> WORK TASK:
When you reach the line containing "Task: Click the Payment", begin reproducing the material exactly, stop after the line containing "You are a GUI", and leave out any pictures along the way.

> DATA FOR PROCESSING:
·····
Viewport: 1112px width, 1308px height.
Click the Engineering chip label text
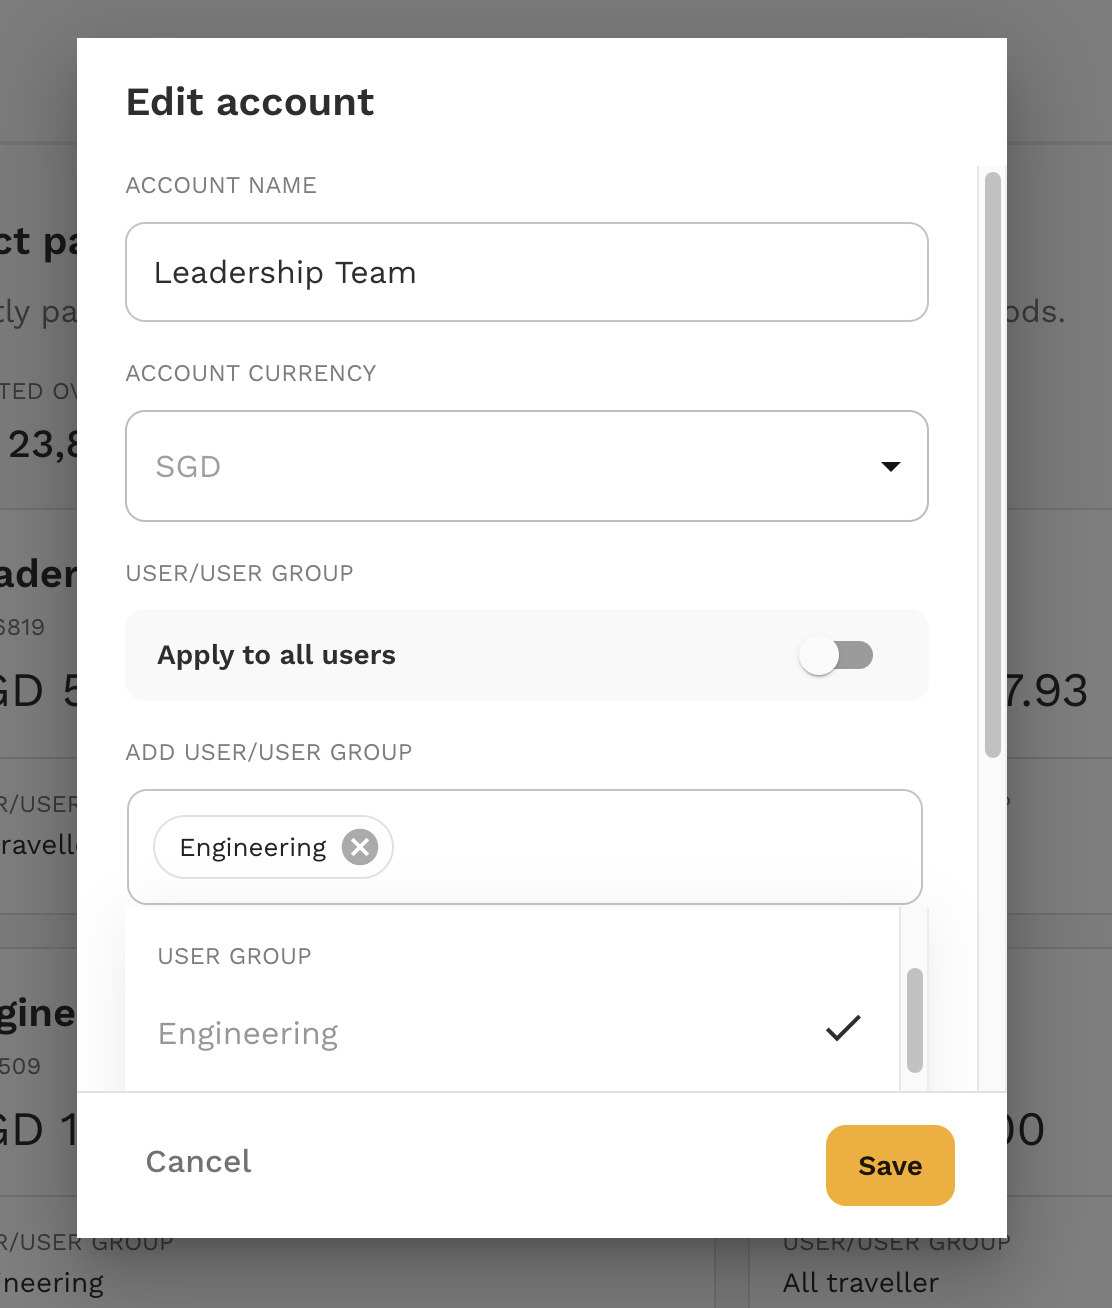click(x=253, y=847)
·····
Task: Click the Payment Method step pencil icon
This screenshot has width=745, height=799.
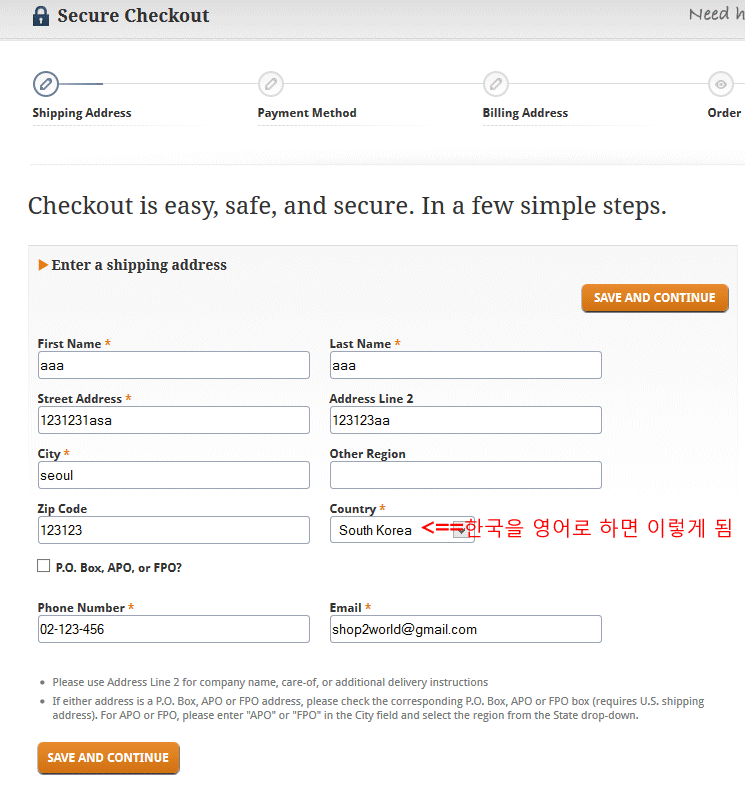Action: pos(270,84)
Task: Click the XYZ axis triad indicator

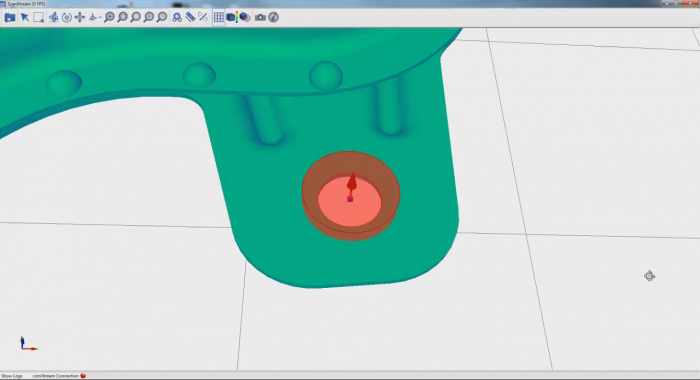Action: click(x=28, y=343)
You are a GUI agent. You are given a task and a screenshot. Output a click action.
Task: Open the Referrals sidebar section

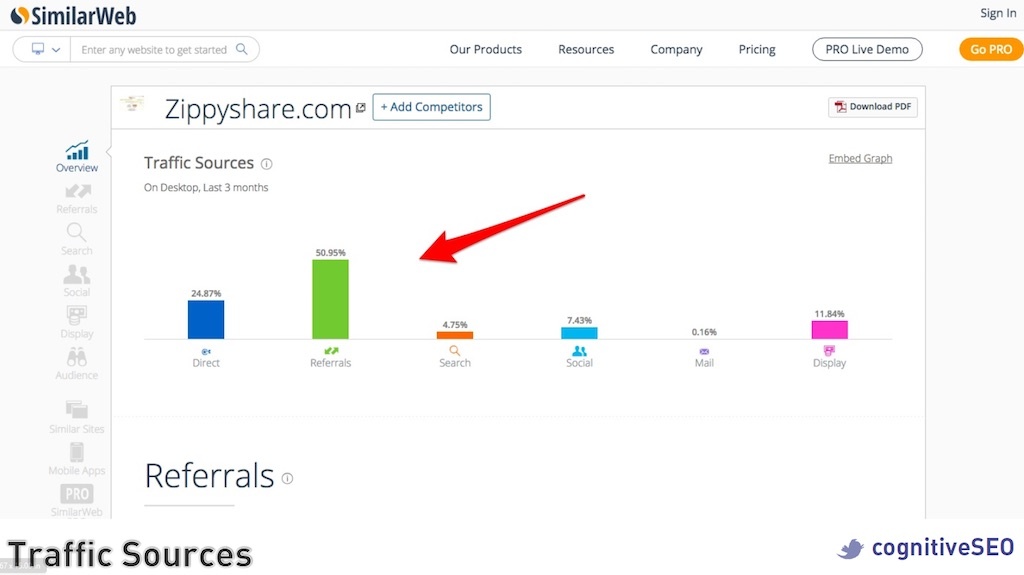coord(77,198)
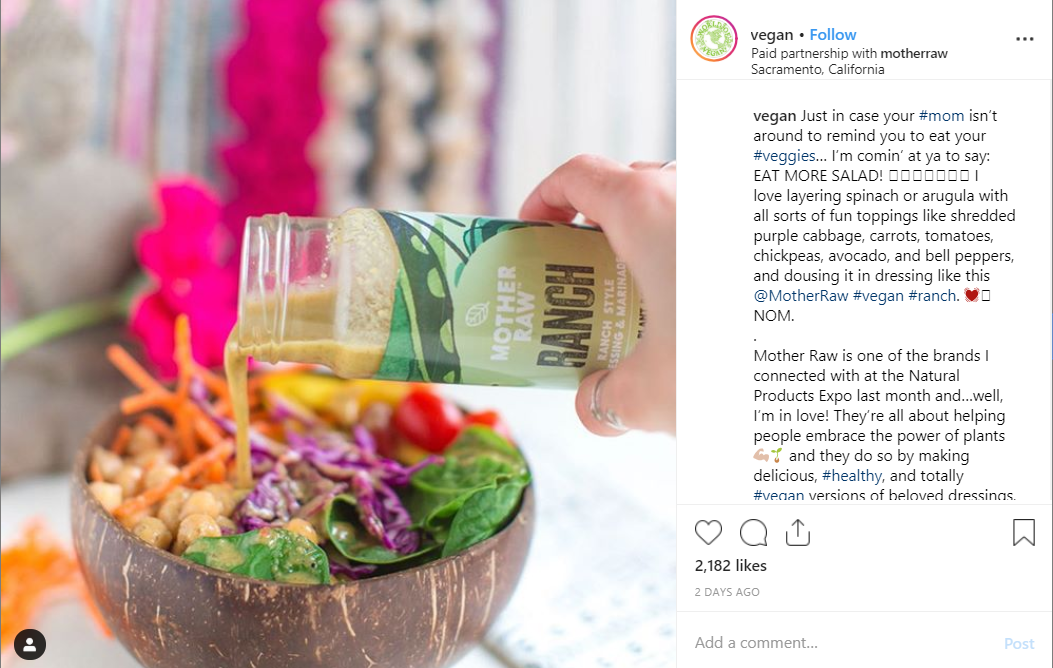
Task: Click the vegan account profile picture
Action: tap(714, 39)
·····
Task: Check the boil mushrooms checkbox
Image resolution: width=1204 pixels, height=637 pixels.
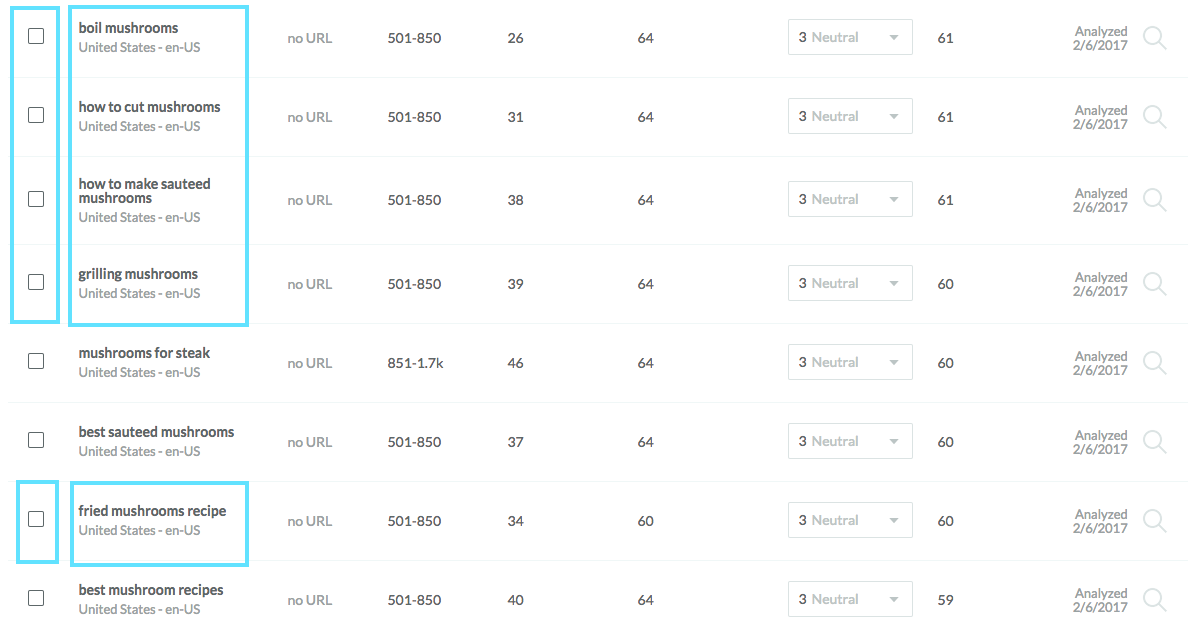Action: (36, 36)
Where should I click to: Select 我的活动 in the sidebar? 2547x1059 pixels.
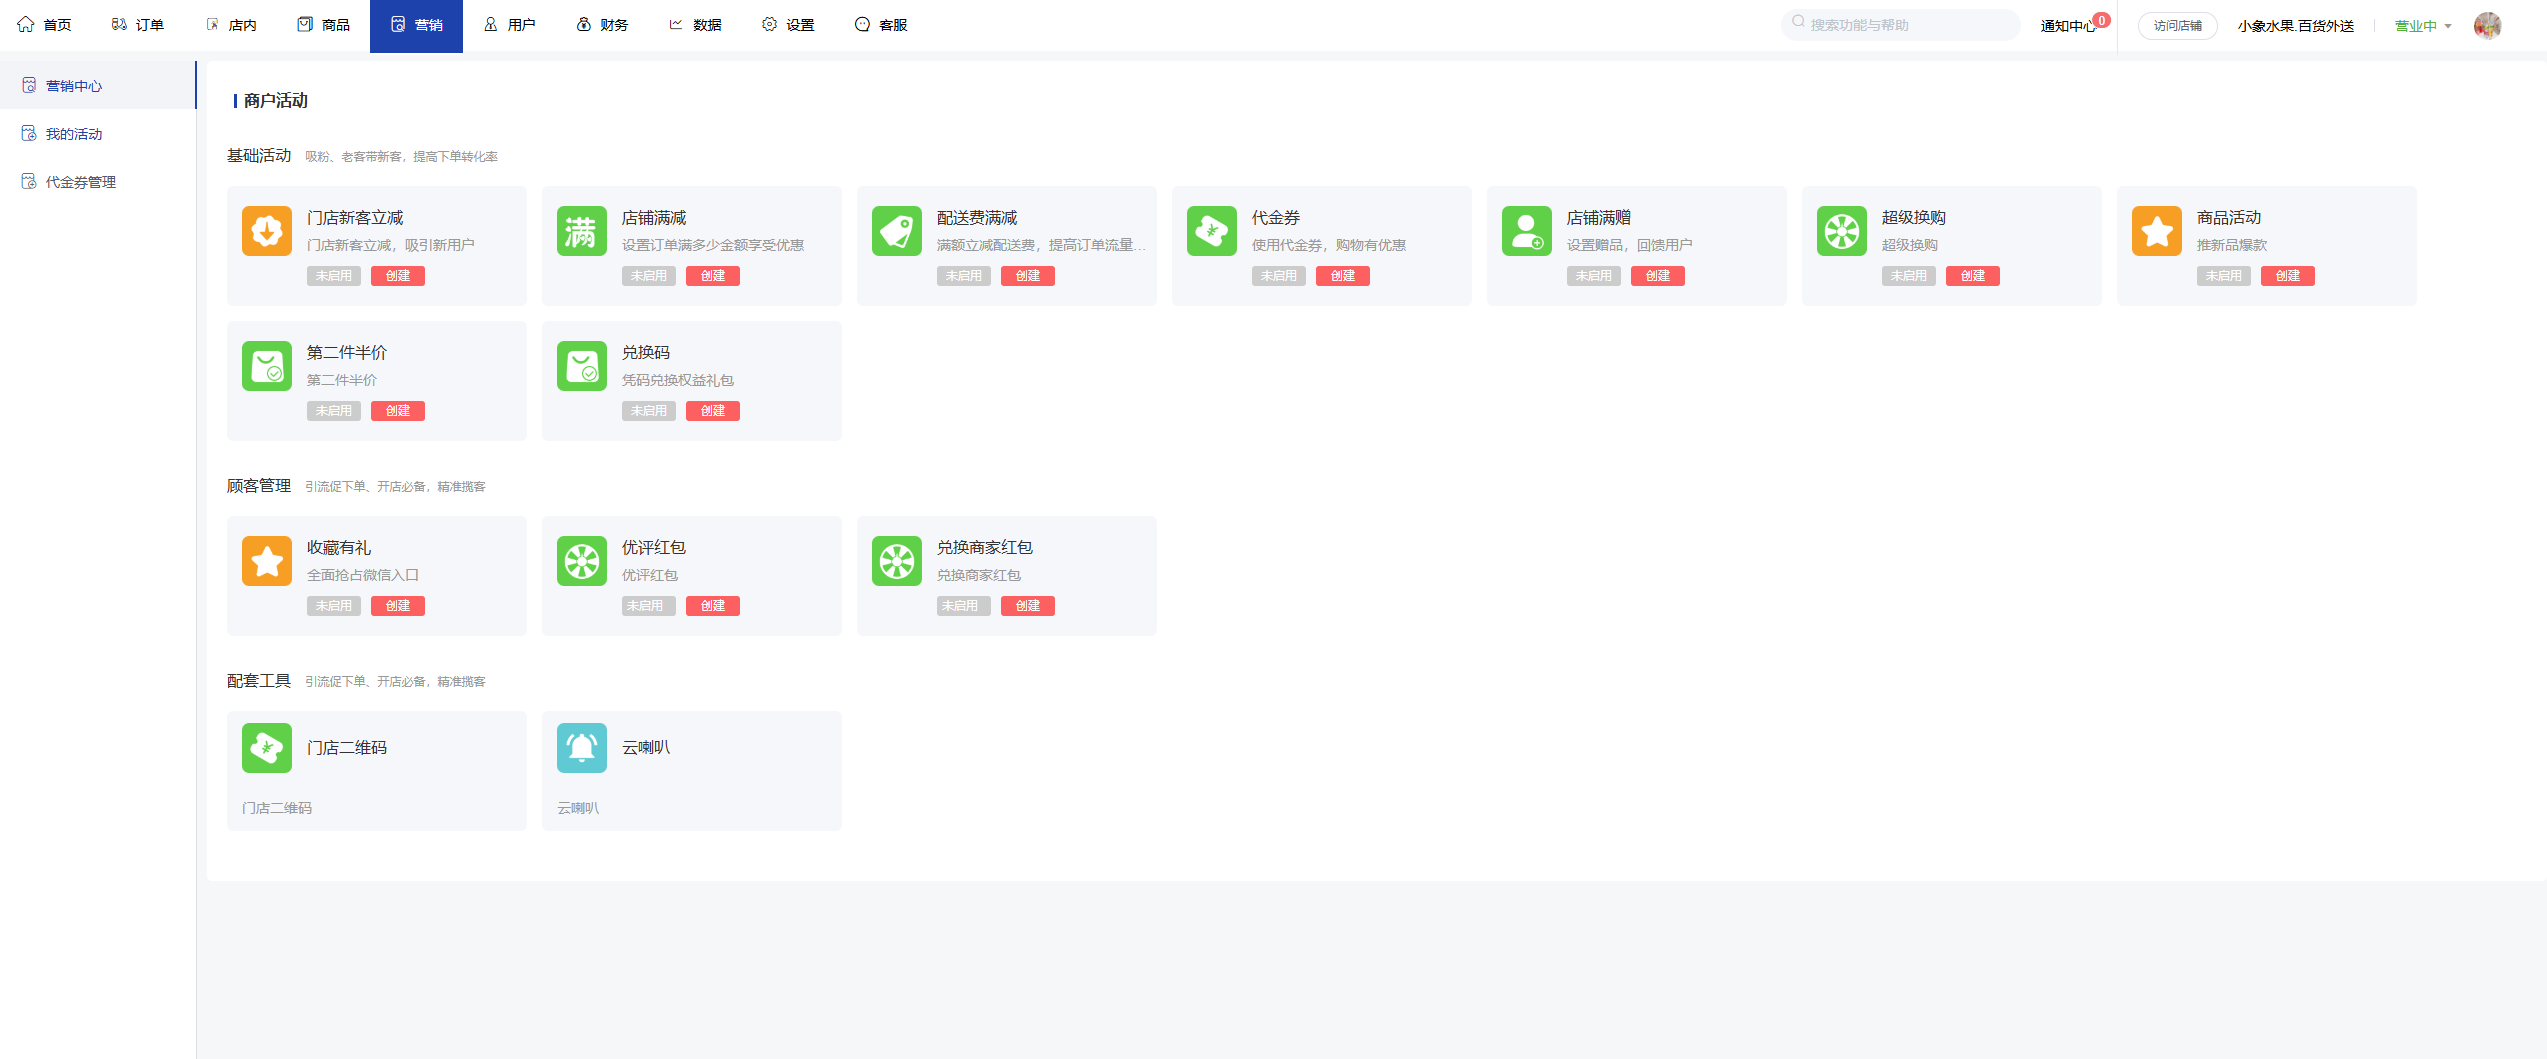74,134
·····
> RESPONSE TO THIS TASK:
Task: Click the Payment Method step pencil icon
This screenshot has width=745, height=799.
Action: pos(270,84)
Task: Click the XYZ axis triad indicator

Action: click(x=28, y=343)
You are a GUI agent. You are given a task and a screenshot. Output a click action.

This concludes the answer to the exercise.